Menos de 24 horas após o desfile da escola de samba Acadêmicos de Niterói em homenagem ao presidente Luiz Inácio Lula da Silva (PT), parlamentares e partidos de oposição anunciaram uma ofensiva judicial contra a apresentação, com ao menos 12 ações previstas. O desfile ocorreu na Marquês de Sapucaí, no Rio de Janeiro.

Segundo a CNN Brasil, as iniciativas apontam possíveis irregularidades como propaganda eleitoral antecipada, abuso de poder político e econômico, uso indevido de recursos públicos e até acusações de preconceito religioso contra evangélicos retratados no enredo, ampliando o caso para além da Justiça Eleitoral.

O partido Novo informou que pretende pedir a inelegibilidade de Lula por abuso de poder político e econômico, alegando que recursos públicos teriam sido usados para promover a imagem do presidente. A legenda afirmou que ingressará com a ação após o registro formal da candidatura, previsto para o segundo semestre de 2026.

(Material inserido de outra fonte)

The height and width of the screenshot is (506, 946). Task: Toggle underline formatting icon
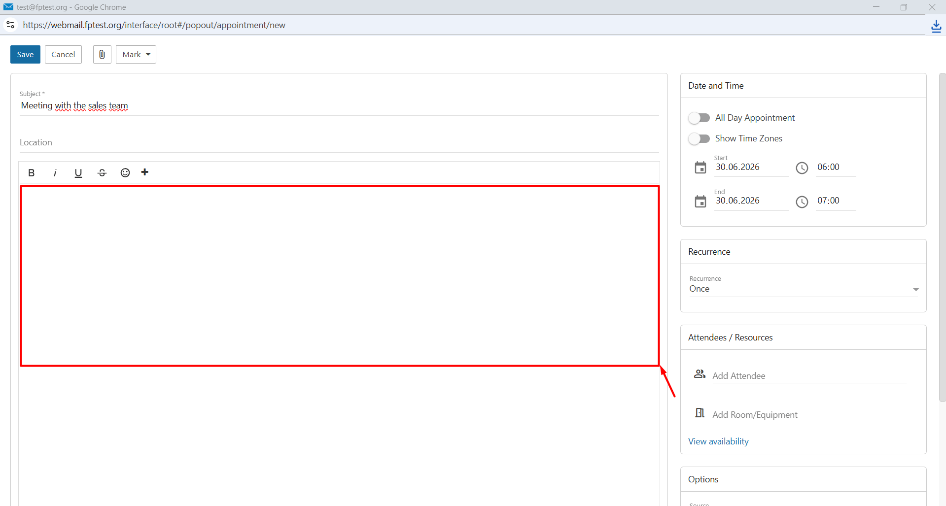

O PL declarou que tomará “providências cabíveis” diante do que classificou como “uma série ilícitos eleitorais”, citando menções repetidas a número de urna, presença de ala com símbolo partidário, exaltação do governo e críticas a grupos ligados à oposição. O partido pretende protocolar ação de investigação judicial eleitoral por eventual propaganda antecipada, abuso de meios de comunicação e uso indevido de recursos públicos.

O senador Flávio Bolsonaro (PL-RJ), pré-candidato à Presidência, afirmou que protocolará ação “contra os crimes do PT na Sapucaí com dinheiro público”.

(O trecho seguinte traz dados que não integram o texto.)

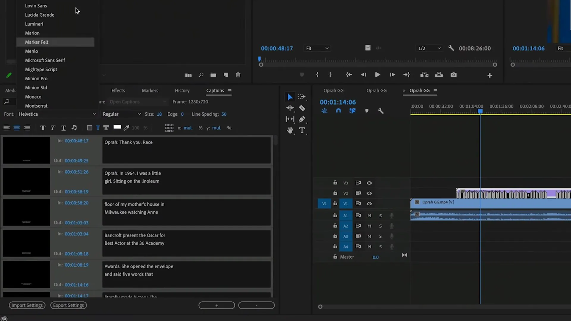Click the Import Settings button
The image size is (571, 321).
click(27, 305)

O deputado Zucco (PL-RS) disse que o enredo e a presença de Lula geram “indícios que merecem apuração quanto à possível promoção eleitoral antecipada” e que avalia medidas junto à Justiça Eleitoral e órgãos de controle. O senador Rogério Marinho (PL-RN) informou que acionará a Justiça Eleitoral para apurar possível abuso de poder político e uso indevido de estruturas públicas.